RAPTOR:树状检索的递归抽象处理
RAPTOR: Recursive Abstractive Processing for Tree-Organized Retrieval
January 31, 2024
作者: Parth Sarthi, Salman Abdullah, Aditi Tuli, Shubh Khanna, Anna Goldie, Christopher D. Manning
cs.AI
摘要
检索增强语言模型能更好地适应世界状态的变化并整合长尾知识。然而,大多数现有方法仅从检索语料库中检索短连续片段,限制了对整体文档背景的全面理解。我们引入了一种新颖的方法,通过递归嵌入、聚类和总结文本片段,从底部开始构建具有不同摘要级别的树。在推断时,我们的RAPTOR模型从该树中检索,整合不同抽象级别的长文档信息。控制实验表明,使用递归摘要进行检索在多个任务上比传统的检索增强语言模型有显著改进。在涉及复杂、多步推理的问答任务中,我们展示了最先进的结果;例如,通过将RAPTOR检索与GPT-4的使用相结合,我们可以将在QuALITY基准测试中的最佳性能提高20%的绝对准确率。
English
Retrieval-augmented language models can better adapt to changes in world
state and incorporate long-tail knowledge. However, most existing methods
retrieve only short contiguous chunks from a retrieval corpus, limiting
holistic understanding of the overall document context. We introduce the novel
approach of recursively embedding, clustering, and summarizing chunks of text,
constructing a tree with differing levels of summarization from the bottom up.

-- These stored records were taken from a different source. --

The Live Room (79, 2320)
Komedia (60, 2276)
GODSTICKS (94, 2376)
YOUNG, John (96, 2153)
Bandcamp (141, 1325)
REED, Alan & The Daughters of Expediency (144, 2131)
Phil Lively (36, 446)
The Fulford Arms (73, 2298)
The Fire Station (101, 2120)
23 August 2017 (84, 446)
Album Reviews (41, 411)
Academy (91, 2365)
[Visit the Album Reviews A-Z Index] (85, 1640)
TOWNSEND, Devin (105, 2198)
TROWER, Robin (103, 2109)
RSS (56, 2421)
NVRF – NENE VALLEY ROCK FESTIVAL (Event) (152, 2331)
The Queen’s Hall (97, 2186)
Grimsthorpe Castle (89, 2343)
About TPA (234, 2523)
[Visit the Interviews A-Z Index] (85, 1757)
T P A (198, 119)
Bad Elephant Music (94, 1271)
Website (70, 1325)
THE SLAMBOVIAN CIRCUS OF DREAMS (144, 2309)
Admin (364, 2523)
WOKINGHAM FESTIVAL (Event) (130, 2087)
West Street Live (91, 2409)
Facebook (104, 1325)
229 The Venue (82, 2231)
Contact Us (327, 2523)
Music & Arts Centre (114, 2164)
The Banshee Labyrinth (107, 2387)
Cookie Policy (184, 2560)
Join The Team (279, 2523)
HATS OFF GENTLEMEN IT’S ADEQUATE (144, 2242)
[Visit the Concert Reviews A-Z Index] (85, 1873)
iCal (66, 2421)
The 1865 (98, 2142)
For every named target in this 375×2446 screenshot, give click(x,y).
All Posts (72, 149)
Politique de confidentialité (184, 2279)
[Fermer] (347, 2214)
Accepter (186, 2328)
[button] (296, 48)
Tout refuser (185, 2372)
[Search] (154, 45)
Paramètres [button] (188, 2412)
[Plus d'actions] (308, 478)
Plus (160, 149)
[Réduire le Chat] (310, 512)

At inference time, our RAPTOR model retrieves from this tree, integrating
information across lengthy documents at different levels of abstraction.

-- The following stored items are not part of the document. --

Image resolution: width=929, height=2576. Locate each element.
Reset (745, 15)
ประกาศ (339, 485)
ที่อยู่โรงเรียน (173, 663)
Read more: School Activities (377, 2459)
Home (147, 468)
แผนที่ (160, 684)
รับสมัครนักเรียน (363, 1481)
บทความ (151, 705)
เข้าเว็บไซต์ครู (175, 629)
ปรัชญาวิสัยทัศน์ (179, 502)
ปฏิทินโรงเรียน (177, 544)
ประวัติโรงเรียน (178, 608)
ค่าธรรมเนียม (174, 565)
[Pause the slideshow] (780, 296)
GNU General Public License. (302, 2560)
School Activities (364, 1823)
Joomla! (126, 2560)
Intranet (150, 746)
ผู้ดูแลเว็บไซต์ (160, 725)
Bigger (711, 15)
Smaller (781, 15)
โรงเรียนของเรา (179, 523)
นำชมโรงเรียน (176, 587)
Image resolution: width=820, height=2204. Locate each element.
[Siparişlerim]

Controlled experiments show that retrieval with recursive summaries offers
significant improvements over traditional retrieval-augmented LMs on several
tasks. On question-answering tasks that involve complex, multi-step reasoning,
we show state-of-the-art results; for example, by coupling RAPTOR retrieval
with the use of GPT-4, we can improve the best performance on the QuALITY
benchmark by 20% in absolute accuracy.